▶ **Problem requirements**
Below, some lines carry pictures; leave those pictures out and retype exactly the lines from the one with "Where should I" through the one with "Screen dimensions: 1200x713".

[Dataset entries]

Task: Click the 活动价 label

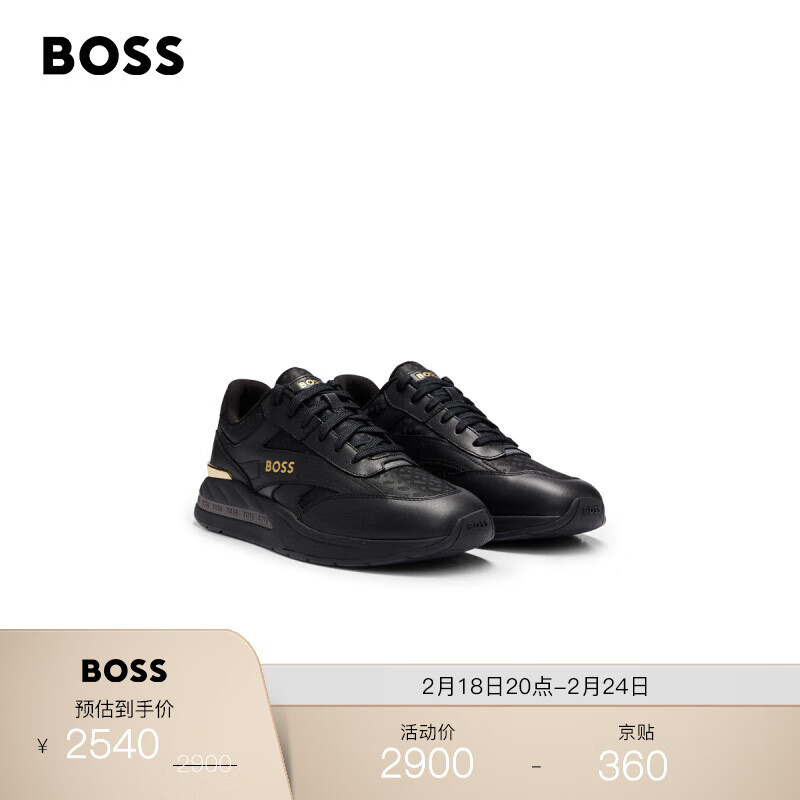Action: coord(427,732)
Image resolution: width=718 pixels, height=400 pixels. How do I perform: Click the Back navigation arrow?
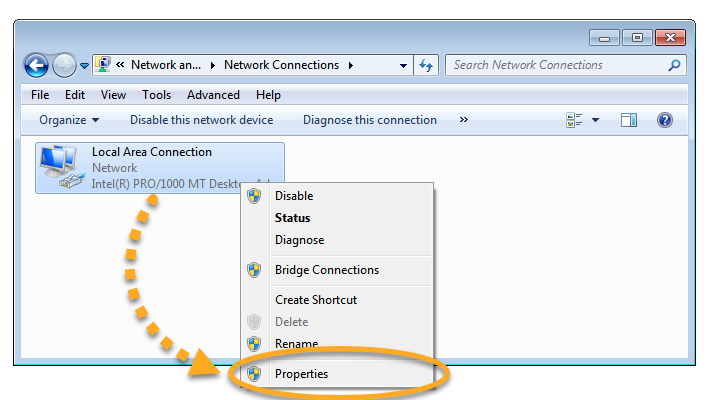(37, 66)
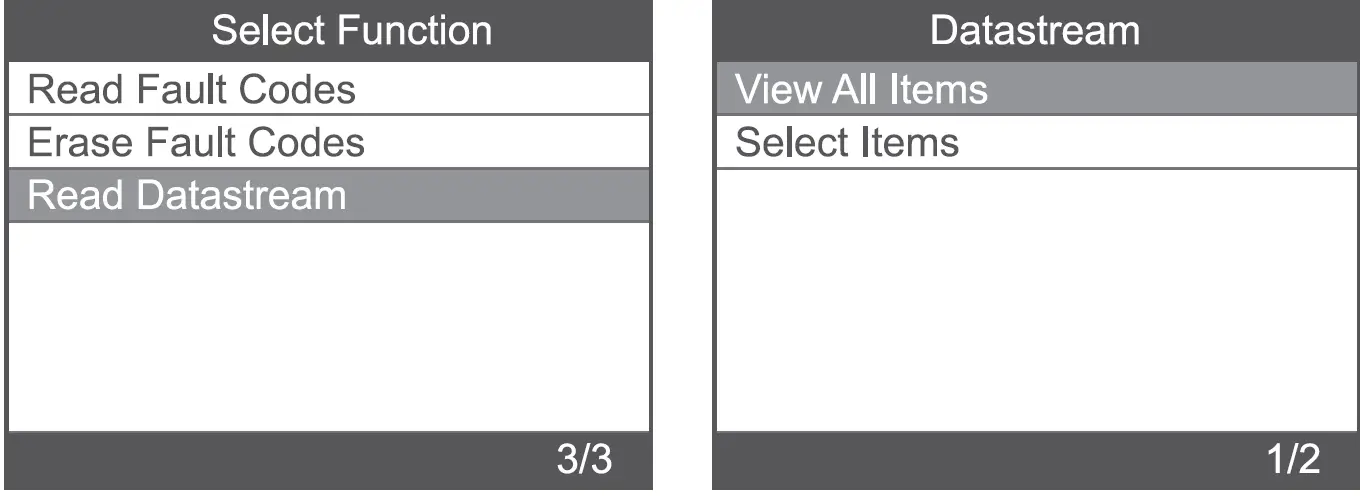Open the highlighted Read Datastream entry
Viewport: 1360px width, 496px height.
click(187, 195)
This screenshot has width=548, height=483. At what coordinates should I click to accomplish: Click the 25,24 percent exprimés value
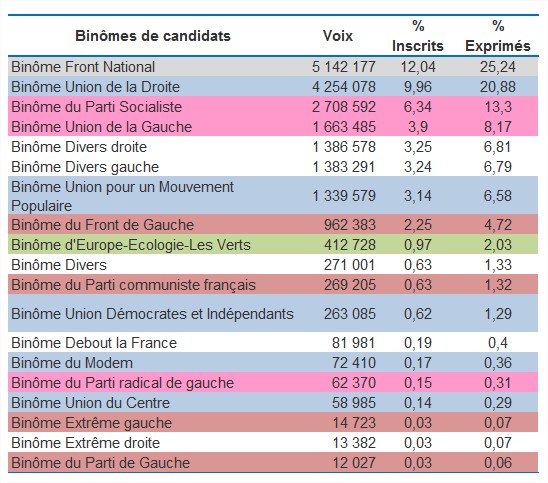point(498,67)
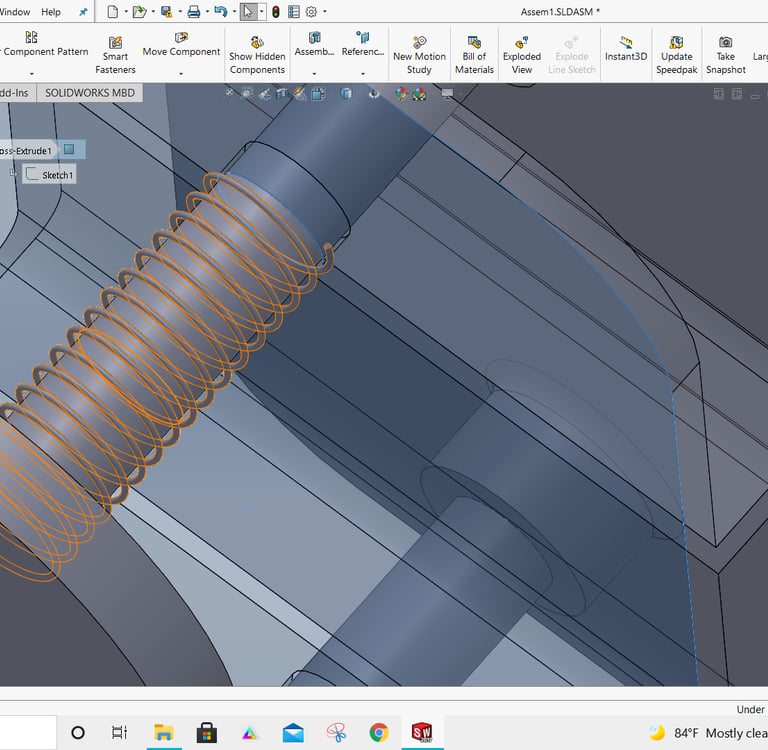The height and width of the screenshot is (750, 768).
Task: Click the Rebuild traffic light icon
Action: point(276,12)
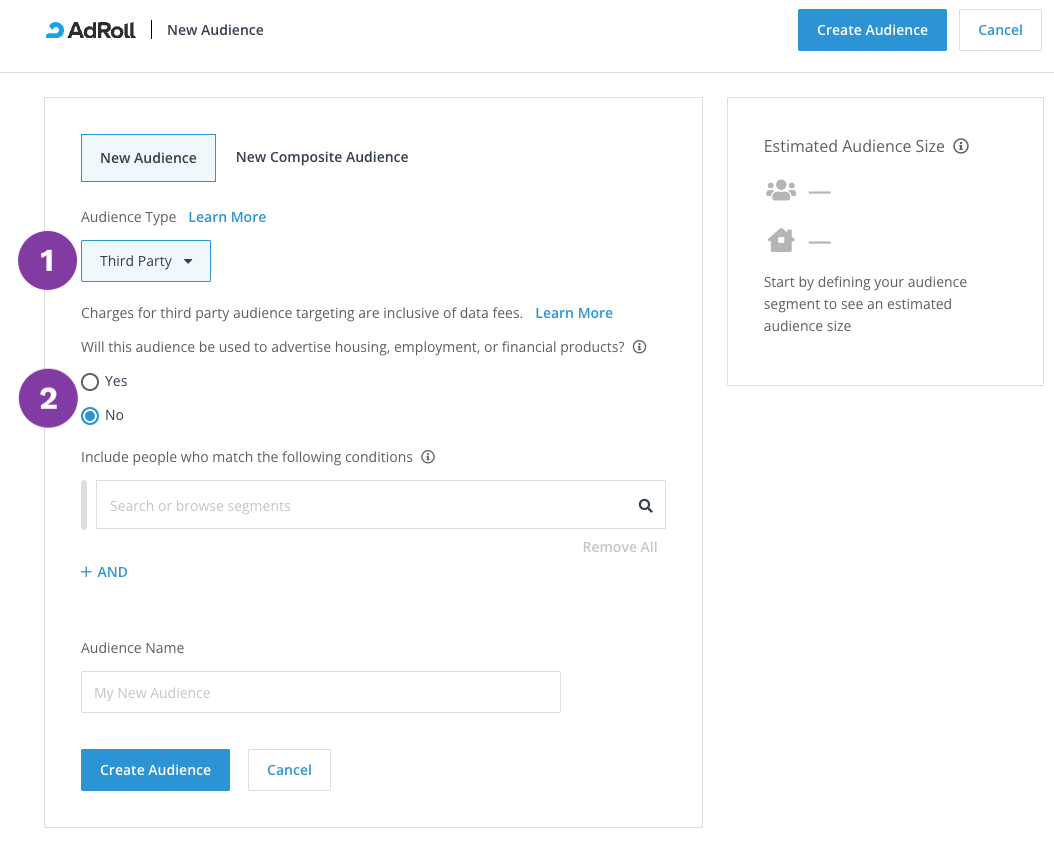Click the purple step 2 badge
The width and height of the screenshot is (1054, 843).
point(48,398)
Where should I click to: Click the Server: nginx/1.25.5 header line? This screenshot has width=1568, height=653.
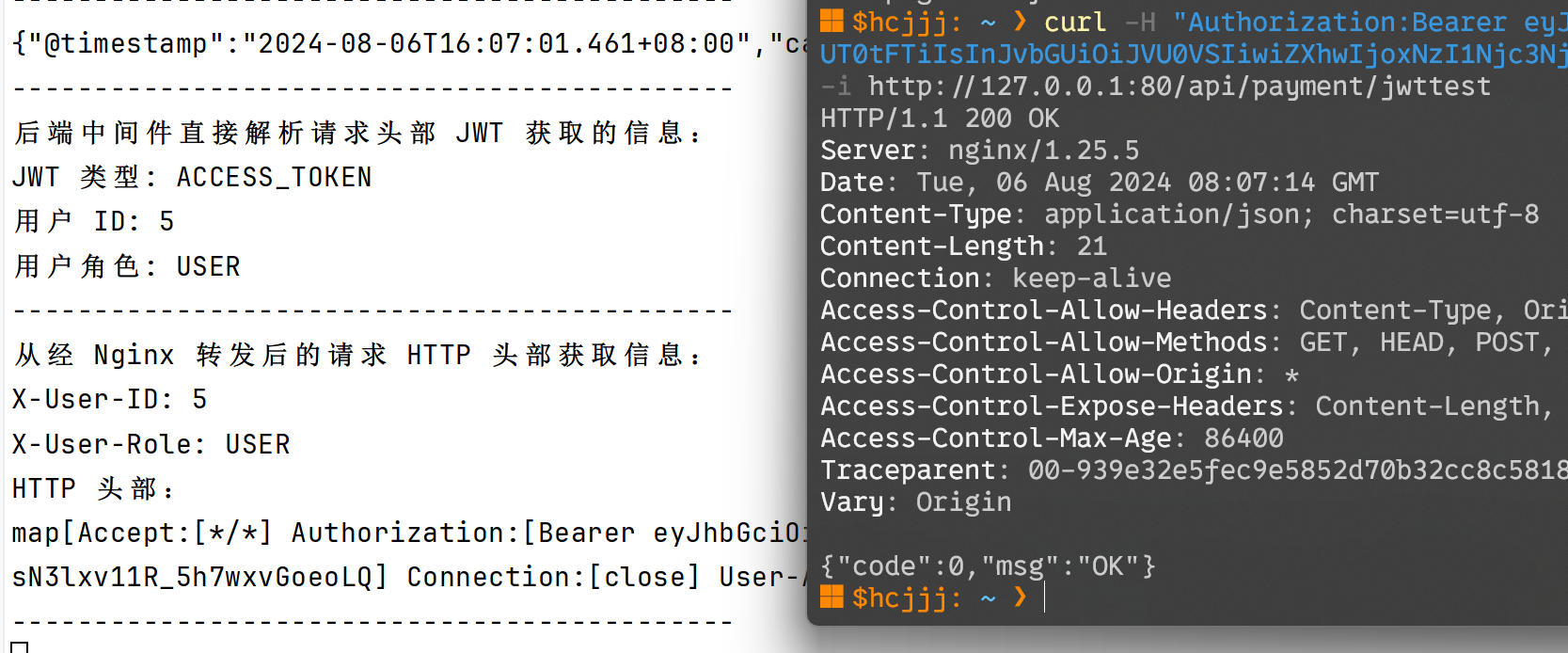979,151
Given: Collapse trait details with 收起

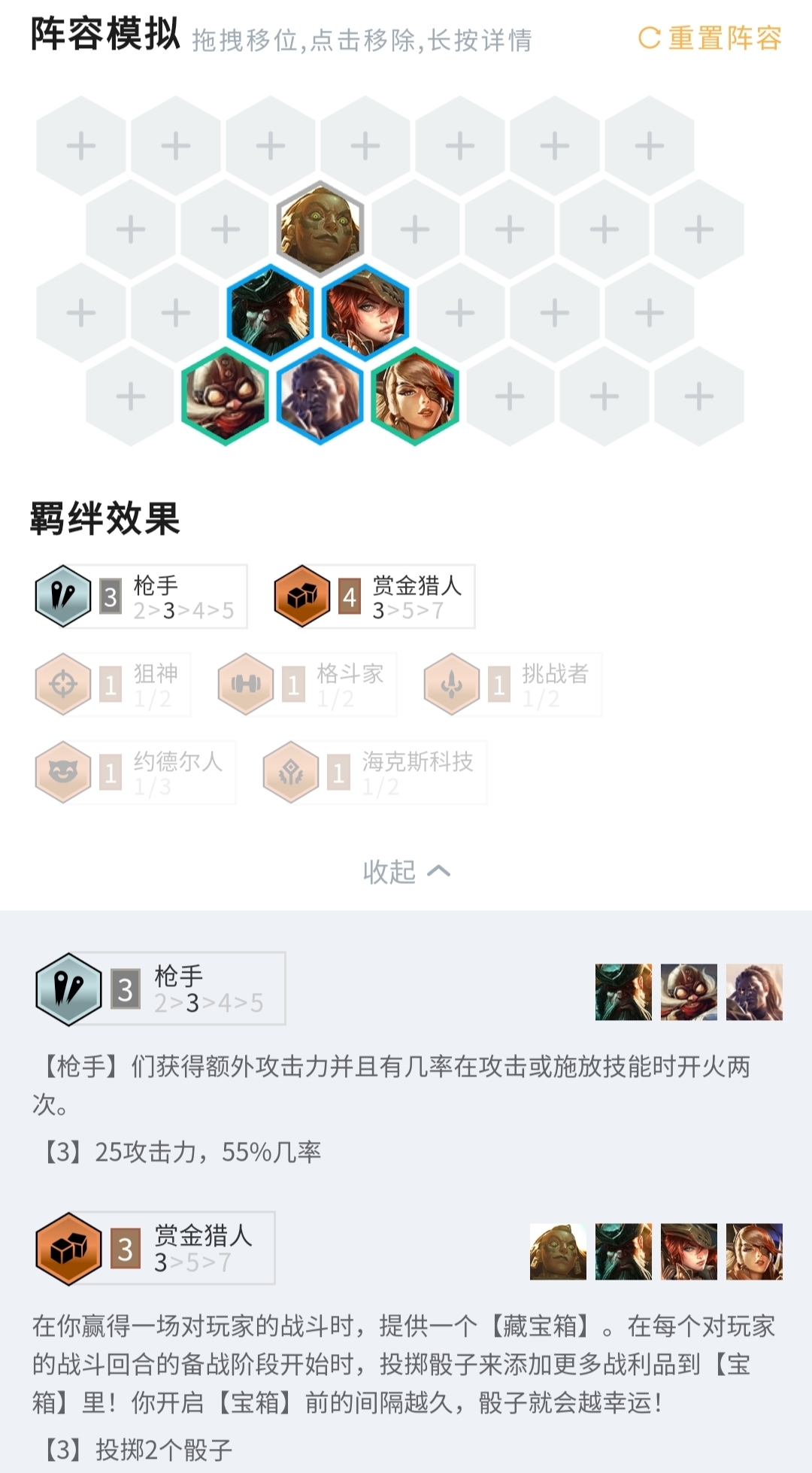Looking at the screenshot, I should point(407,871).
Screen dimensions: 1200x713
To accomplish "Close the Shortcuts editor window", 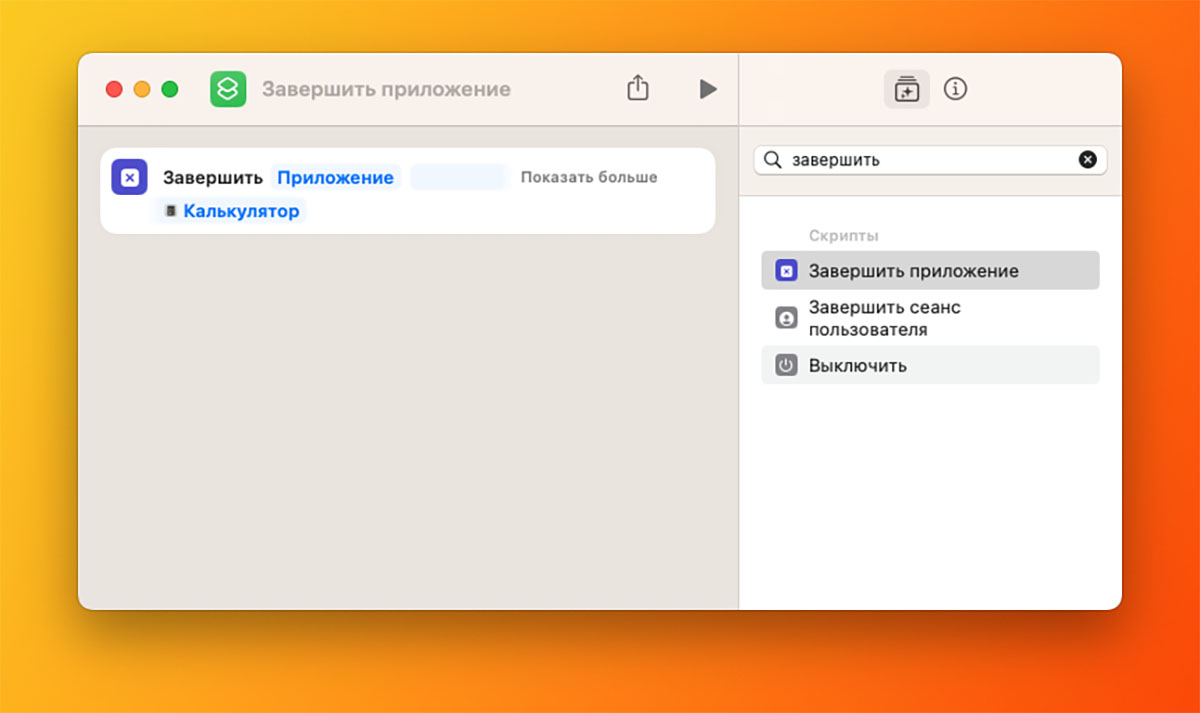I will [x=114, y=89].
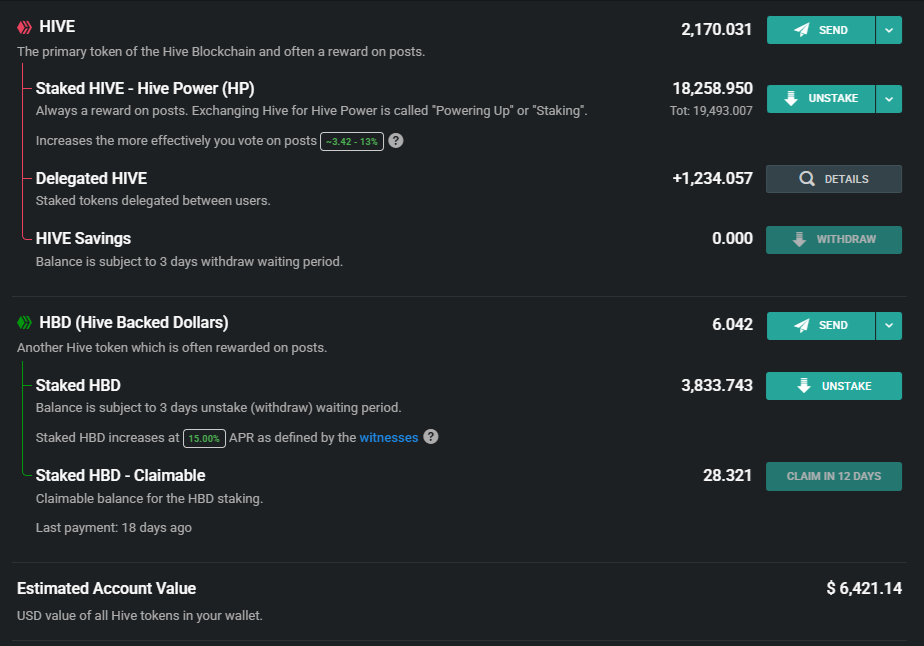Viewport: 924px width, 646px height.
Task: Click the ~3.42 - 13% curation badge
Action: 351,142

▶ **Answer box**
Where should I click to: Click the Server: nginx/1.25.5 header line? This screenshot has width=1568, height=653.
979,151
Given: Collapse trait details with 收起

Looking at the screenshot, I should point(407,871).
Screen dimensions: 1200x713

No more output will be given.